1999年にデビューしたW650は、カワサキがゼファーシリーズの次に手がけた懐古モデル。1996年の免許制度改正で大型免許が普及し、大人のライダーに向けてWブランドを復活させたのだ。このエンジンは今見ても美しい!

日本最古のバイクメーカー、メグロの血統を受け継ぐ

2022年に251cc以上でベストセラーに輝いたホンダのGB350は、空冷バーチカルシングルエンジンを特徴としたニューモデル。今では前傾レイアウトが当たり前だが、昔のバイクは空冷バーチカルが主流だったので、GB350はそれを意識してエンジンを直立させているのだ。

W650も同様に、メグロの大型モデルから連なるバーチカルツインエンジンを採用している。1964年に東京オリンピックの先導車に使用されたスタミナK1は、日本最古のバイクメーカーであるメグロの旗艦であり、後のカワサキ650-W1の基礎になったモデルだ。

ただし、1990年代に開発されたW650は1960年代のW1と異なり現代の技術で開発されており、バルブの駆動方式はW1のOHVからOHCに変更されメカノイズの抑制やメンテナンス性の向上が図られている。それでも空冷バーチカルツインならではの美しさに変わりはない。

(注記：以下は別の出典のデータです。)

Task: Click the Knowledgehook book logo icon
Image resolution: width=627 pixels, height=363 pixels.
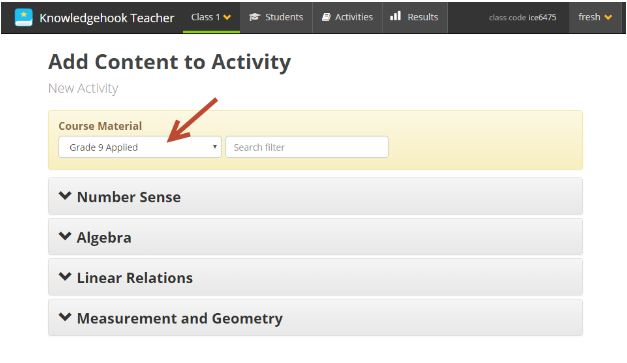Action: (24, 18)
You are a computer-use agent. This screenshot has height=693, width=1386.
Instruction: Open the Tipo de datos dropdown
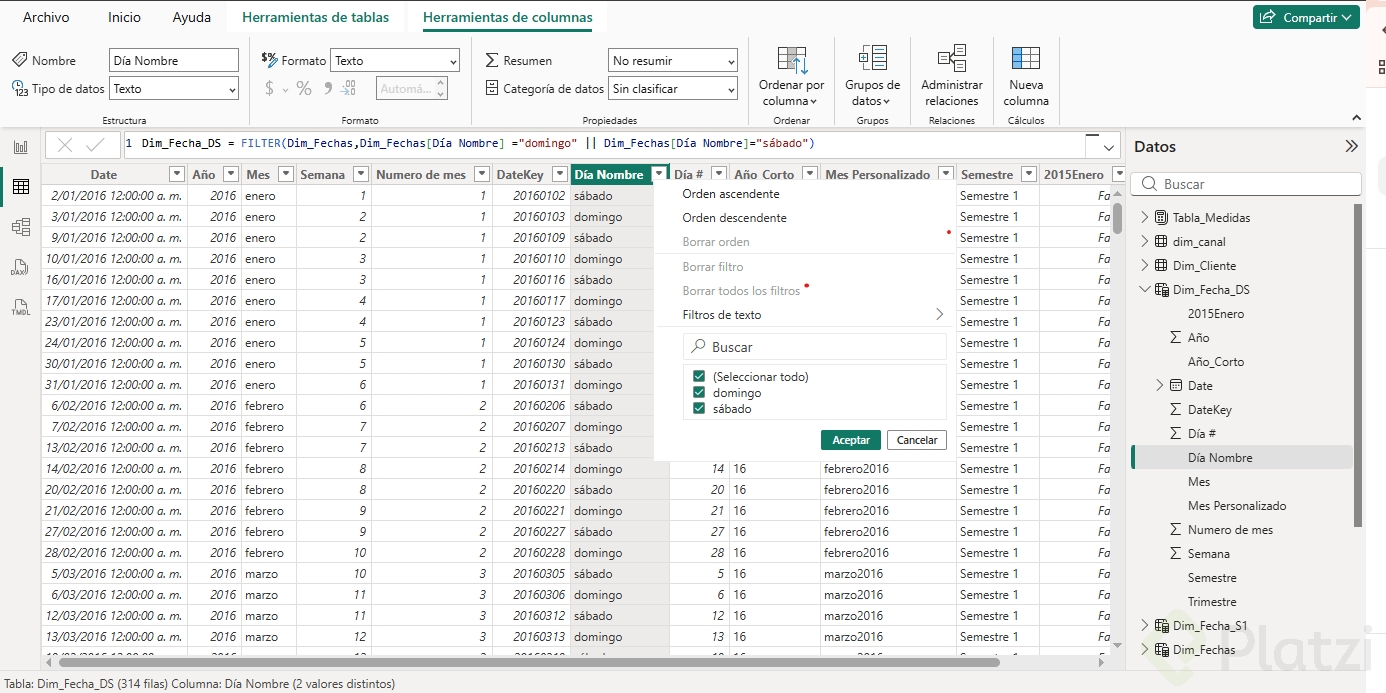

シリンダーが垂直にそそり立ったエンジンはバイクの主役となる存在。また、高性能なDOHCヘッドを見送ったことで実現したコンパクトなシリンダーやヘッドがフレームとの隙間を広げており、これがエンジンの存在感をより際立たせているのだ。

W650(1999年) [KAWASAKI] 650-W1系の最終型であるW3から26年後に復活したカワサキバーチカルツインの第二世代。エンジンはOHVからOHC675ccに変化したがその佇まいは変わらない。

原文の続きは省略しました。